* _PROVIDED DATA_:
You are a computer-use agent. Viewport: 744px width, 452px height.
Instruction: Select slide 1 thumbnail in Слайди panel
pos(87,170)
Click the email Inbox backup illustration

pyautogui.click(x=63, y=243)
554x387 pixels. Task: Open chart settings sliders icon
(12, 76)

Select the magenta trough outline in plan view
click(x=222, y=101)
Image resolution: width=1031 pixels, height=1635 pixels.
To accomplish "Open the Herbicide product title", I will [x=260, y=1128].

---

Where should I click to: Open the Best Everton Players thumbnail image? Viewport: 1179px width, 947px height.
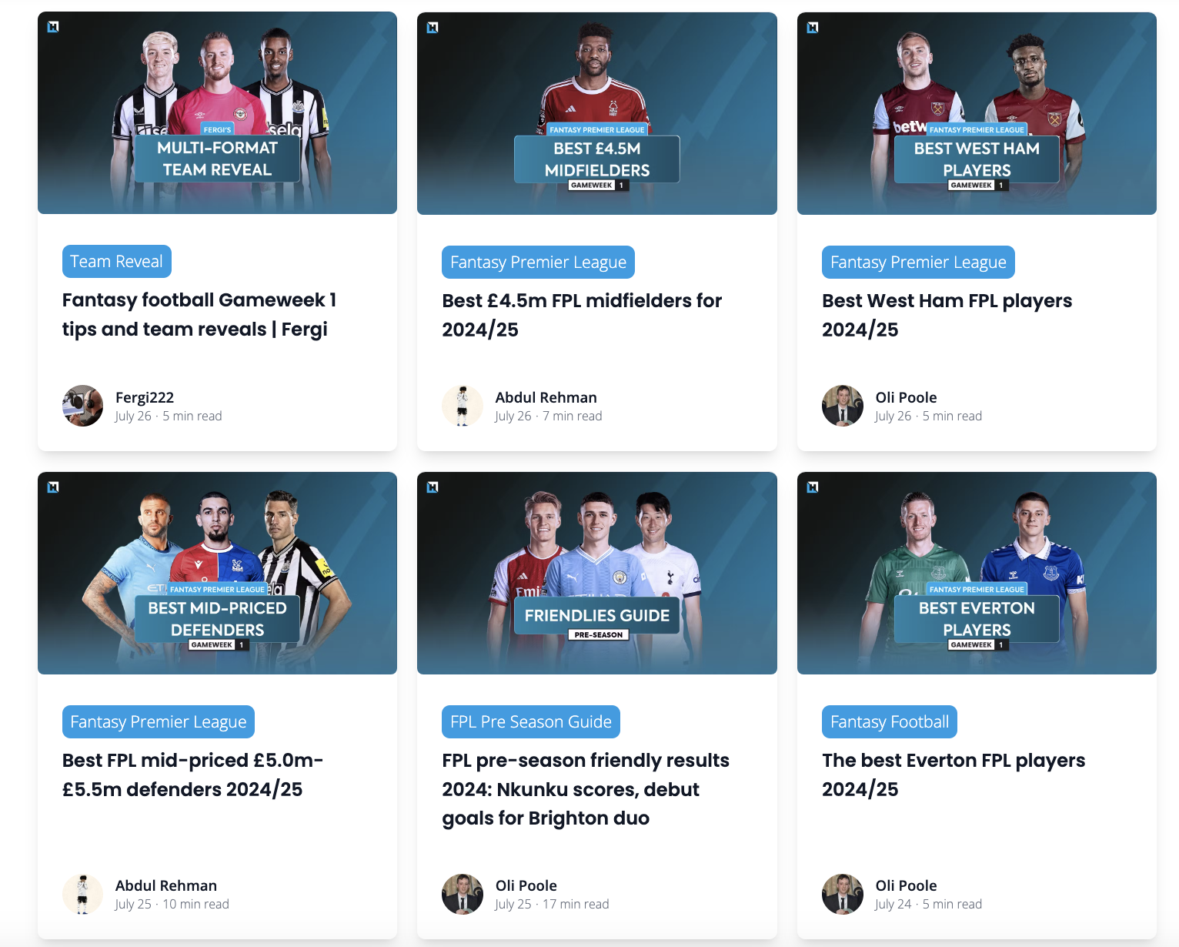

* _HOW TO COMPLETE THIS TASK_:
In the listing, find all lines with the string "height" and copy them.

* _REPLY_:
You are a computer-use agent. Viewport: 744px width, 452px height.
Image resolution: width=1031 pixels, height=1635 pixels.
Where should I click to: Open the Best Everton Players thumbnail image? Viewport: 1179px width, 947px height.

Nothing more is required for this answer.